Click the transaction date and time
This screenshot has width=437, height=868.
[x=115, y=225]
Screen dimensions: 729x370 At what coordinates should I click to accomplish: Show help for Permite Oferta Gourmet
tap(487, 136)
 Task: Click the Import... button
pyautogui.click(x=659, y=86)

→ **What you are asked to do**
Copy out the line holding "Screen dimensions: 729x370". Then copy every later line of the data, unchanged, through the last one.

→ **Response**
Screen dimensions: 729x370 At what coordinates should I click to accomplish: Show help for Permite Oferta Gourmet
tap(487, 136)
 Task: Click the Import... button
pyautogui.click(x=659, y=86)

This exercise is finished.